[[ SUPPLIED MATERIAL open ]]

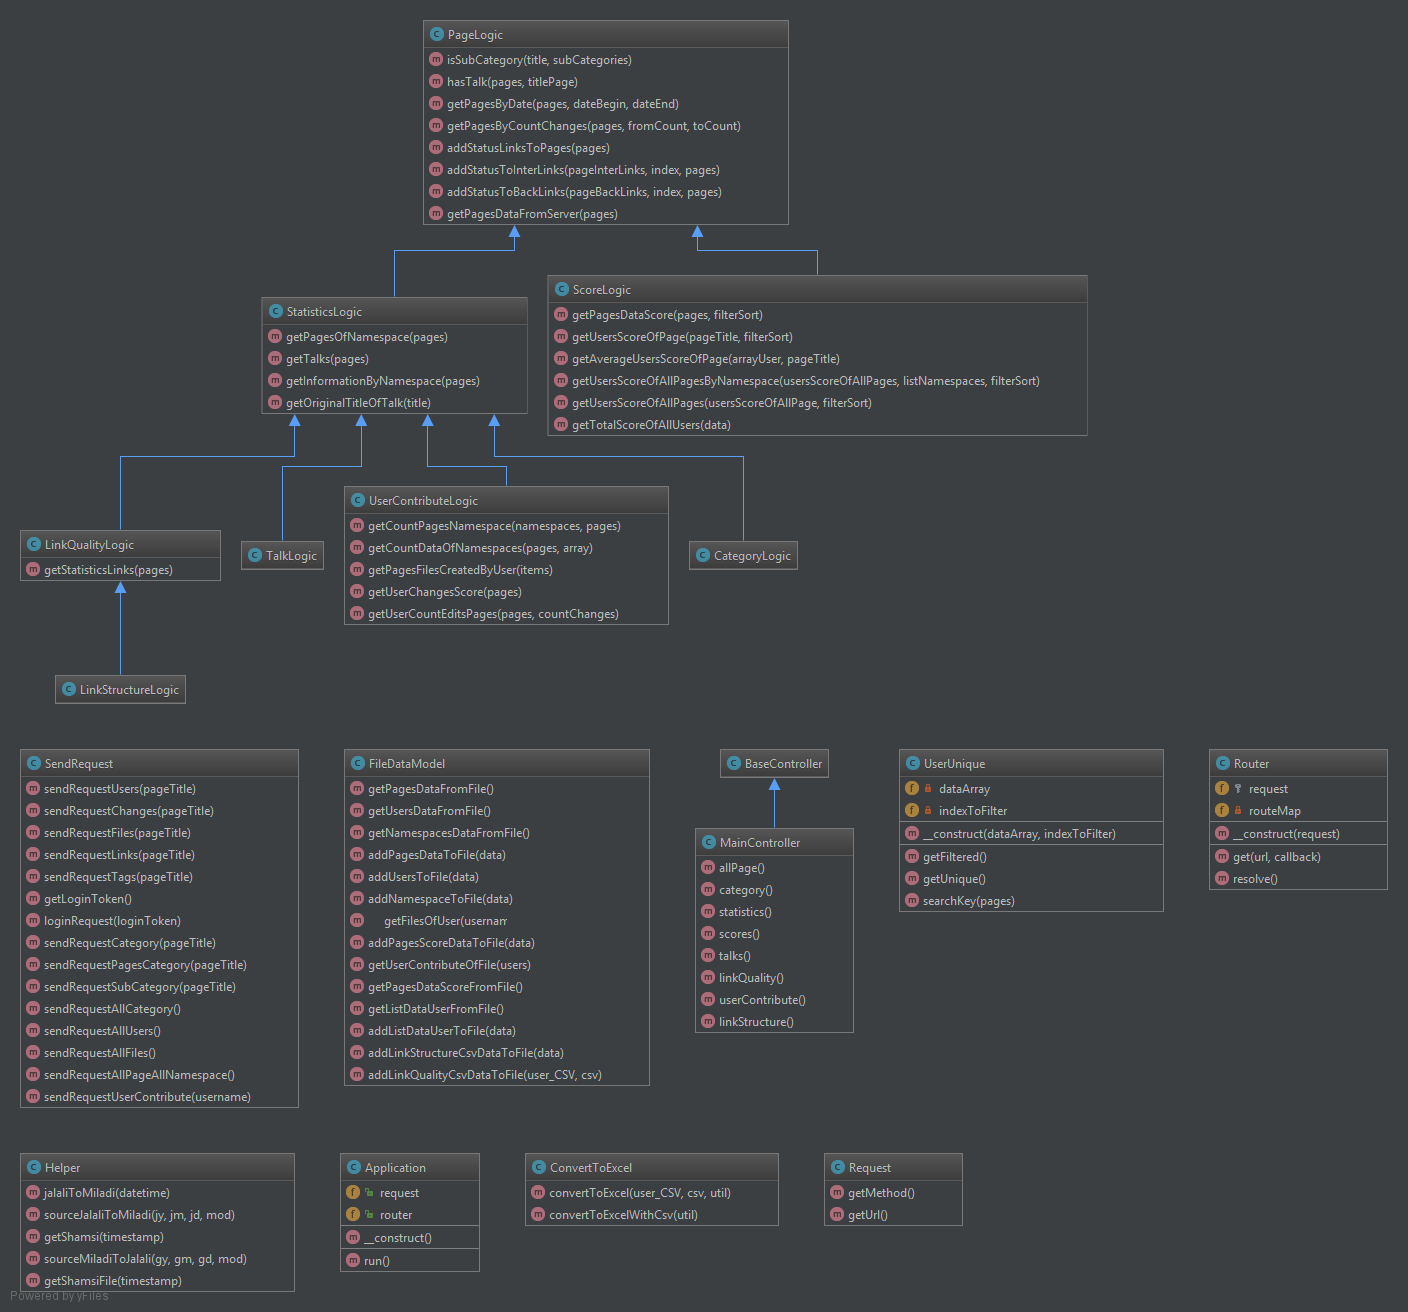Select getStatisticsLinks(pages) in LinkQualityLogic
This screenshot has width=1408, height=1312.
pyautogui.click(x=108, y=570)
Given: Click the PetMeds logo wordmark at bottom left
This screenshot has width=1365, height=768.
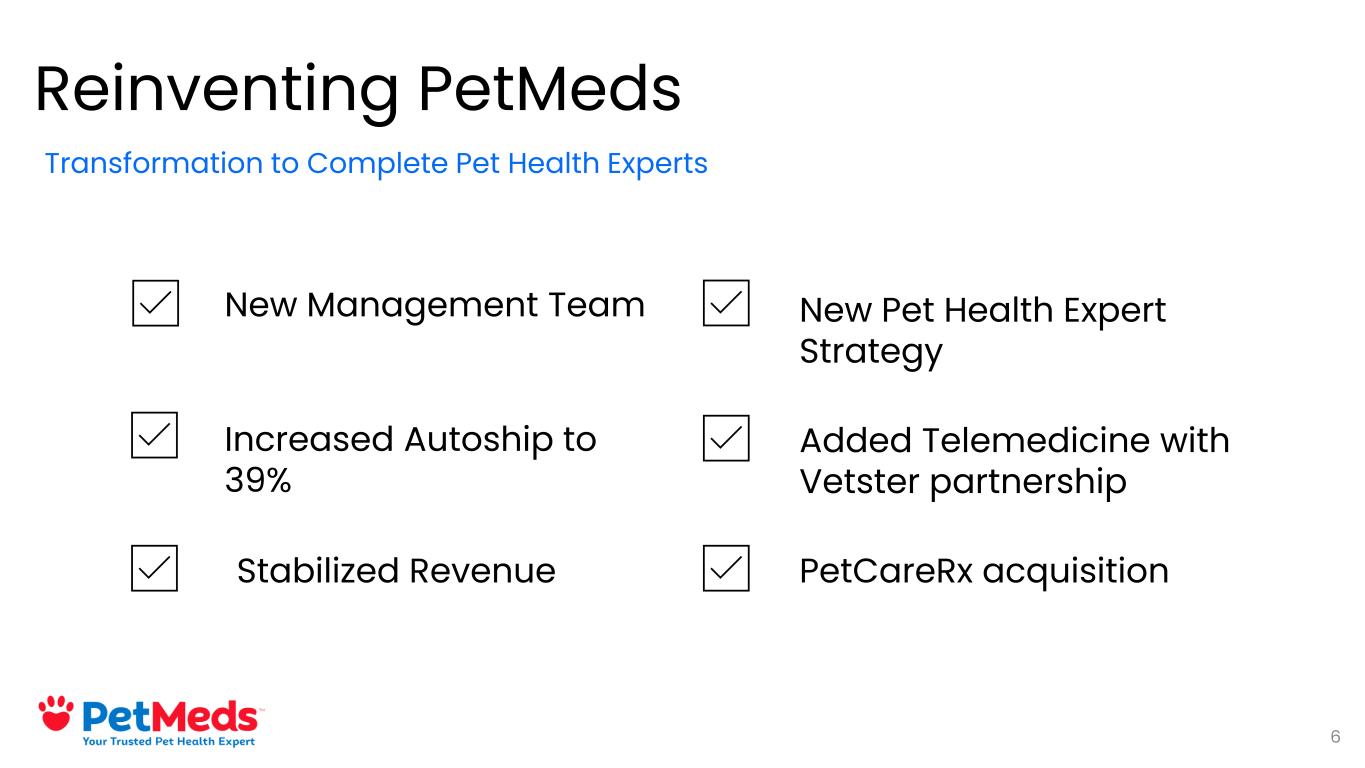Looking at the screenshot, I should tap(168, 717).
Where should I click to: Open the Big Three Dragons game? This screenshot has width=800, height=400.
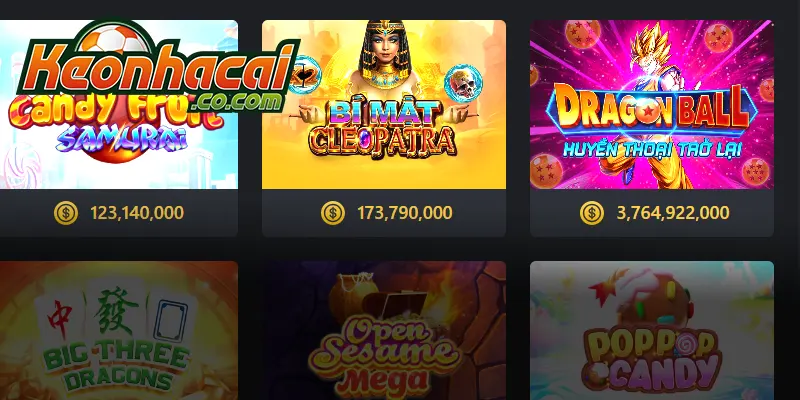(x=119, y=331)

[[ SUPPLIED MATERIAL closed ]]

WHAT IS BEING ASKED:
Transcribe exactly the lines above, running from the one that contains "Where should I" through the final line of the listing, and skip every picture.

ANSWER TO THIS PROBLEM:
Where should I click to: Open the Big Three Dragons game? This screenshot has width=800, height=400.
(x=119, y=331)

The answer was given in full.